Records for this exercise ->
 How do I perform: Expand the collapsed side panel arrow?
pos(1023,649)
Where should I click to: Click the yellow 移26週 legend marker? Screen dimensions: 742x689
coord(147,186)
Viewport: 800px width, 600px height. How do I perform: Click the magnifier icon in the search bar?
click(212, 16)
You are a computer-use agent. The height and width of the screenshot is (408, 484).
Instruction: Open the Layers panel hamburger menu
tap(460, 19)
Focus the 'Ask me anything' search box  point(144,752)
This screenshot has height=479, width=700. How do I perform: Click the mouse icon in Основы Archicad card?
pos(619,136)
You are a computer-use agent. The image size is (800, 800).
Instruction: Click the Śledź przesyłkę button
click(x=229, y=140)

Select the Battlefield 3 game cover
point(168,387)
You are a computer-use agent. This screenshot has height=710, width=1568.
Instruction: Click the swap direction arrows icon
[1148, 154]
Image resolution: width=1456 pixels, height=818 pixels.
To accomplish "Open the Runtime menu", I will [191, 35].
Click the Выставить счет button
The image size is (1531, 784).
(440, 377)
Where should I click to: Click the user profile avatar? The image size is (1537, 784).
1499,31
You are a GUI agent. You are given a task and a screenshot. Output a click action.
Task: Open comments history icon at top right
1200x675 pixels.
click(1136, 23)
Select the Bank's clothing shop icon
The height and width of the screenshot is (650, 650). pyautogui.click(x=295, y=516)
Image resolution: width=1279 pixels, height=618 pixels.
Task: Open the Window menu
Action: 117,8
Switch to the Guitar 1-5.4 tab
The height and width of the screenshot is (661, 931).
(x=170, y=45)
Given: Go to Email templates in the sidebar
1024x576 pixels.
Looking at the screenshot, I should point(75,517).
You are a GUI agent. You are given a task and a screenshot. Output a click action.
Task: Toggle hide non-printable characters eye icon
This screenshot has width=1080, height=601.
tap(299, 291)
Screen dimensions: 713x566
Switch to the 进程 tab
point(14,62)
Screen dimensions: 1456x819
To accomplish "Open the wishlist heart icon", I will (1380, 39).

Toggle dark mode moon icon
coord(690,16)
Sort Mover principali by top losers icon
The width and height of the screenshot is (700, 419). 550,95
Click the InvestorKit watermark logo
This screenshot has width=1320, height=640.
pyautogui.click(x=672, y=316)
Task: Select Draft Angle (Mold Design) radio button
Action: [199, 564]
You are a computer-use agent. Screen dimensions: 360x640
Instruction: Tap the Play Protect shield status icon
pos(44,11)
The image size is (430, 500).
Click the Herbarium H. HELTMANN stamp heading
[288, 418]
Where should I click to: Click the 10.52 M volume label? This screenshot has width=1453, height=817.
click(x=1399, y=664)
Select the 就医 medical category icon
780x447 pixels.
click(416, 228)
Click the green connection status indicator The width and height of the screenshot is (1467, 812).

What is needed -> Can you copy the whole listing above line for line, with every character unchanged?

Output ->
 How do I perform: Expand the collapsed side panel arrow?
pos(1023,649)
Where should I click to: Click the yellow 移26週 legend marker? Screen dimensions: 742x689
coord(147,186)
Viewport: 800px width, 600px height. How do I perform: Click the magnifier icon in the search bar?
click(212, 16)
You are a computer-use agent. The height and width of the screenshot is (408, 484).
Instruction: Open the Layers panel hamburger menu
tap(460, 19)
Focus the 'Ask me anything' search box  point(144,752)
This screenshot has height=479, width=700. How do I perform: Click the mouse icon in Основы Archicad card?
pos(619,136)
You are a computer-use agent. The image size is (800, 800).
Instruction: Click the Śledź przesyłkę button
click(x=229, y=140)

Select the Battlefield 3 game cover
point(168,387)
You are a computer-use agent. This screenshot has height=710, width=1568.
Instruction: Click the swap direction arrows icon
[1148, 154]
Image resolution: width=1456 pixels, height=818 pixels.
To accomplish "Open the Runtime menu", I will [191, 35].
Click the Выставить счет button
The image size is (1531, 784).
(440, 377)
Where should I click to: Click the user profile avatar? The image size is (1537, 784).
1499,31
You are a GUI agent. You are given a task and a screenshot. Output a click action.
Task: Open comments history icon at top right
1200x675 pixels.
click(1136, 23)
Select the Bank's clothing shop icon
The height and width of the screenshot is (650, 650). pyautogui.click(x=295, y=516)
Image resolution: width=1279 pixels, height=618 pixels.
Task: Open the Window menu
Action: 117,8
Switch to the Guitar 1-5.4 tab
The height and width of the screenshot is (661, 931).
(x=170, y=45)
Given: Go to Email templates in the sidebar
1024x576 pixels.
Looking at the screenshot, I should point(75,517).
You are a GUI agent. You are given a task and a screenshot. Output a click action.
Task: Toggle hide non-printable characters eye icon
This screenshot has width=1080, height=601.
tap(299, 291)
Screen dimensions: 713x566
Switch to the 进程 tab
point(14,62)
Screen dimensions: 1456x819
To accomplish "Open the wishlist heart icon", I will (1380, 39).

Toggle dark mode moon icon
coord(690,16)
Sort Mover principali by top losers icon
The width and height of the screenshot is (700, 419). 550,95
Click the InvestorKit watermark logo
This screenshot has width=1320, height=640.
pyautogui.click(x=672, y=316)
Task: Select Draft Angle (Mold Design) radio button
Action: [199, 564]
You are a computer-use agent. Screen dimensions: 360x640
Instruction: Tap the Play Protect shield status icon
pos(44,11)
The image size is (430, 500).
Click the Herbarium H. HELTMANN stamp heading
[288, 418]
Where should I click to: Click the 10.52 M volume label? This screenshot has width=1453, height=817.
click(x=1399, y=664)
Select the 就医 medical category icon
780x447 pixels.
click(416, 228)
Click the green connection status indicator The width and height of the screenshot is (1467, 812).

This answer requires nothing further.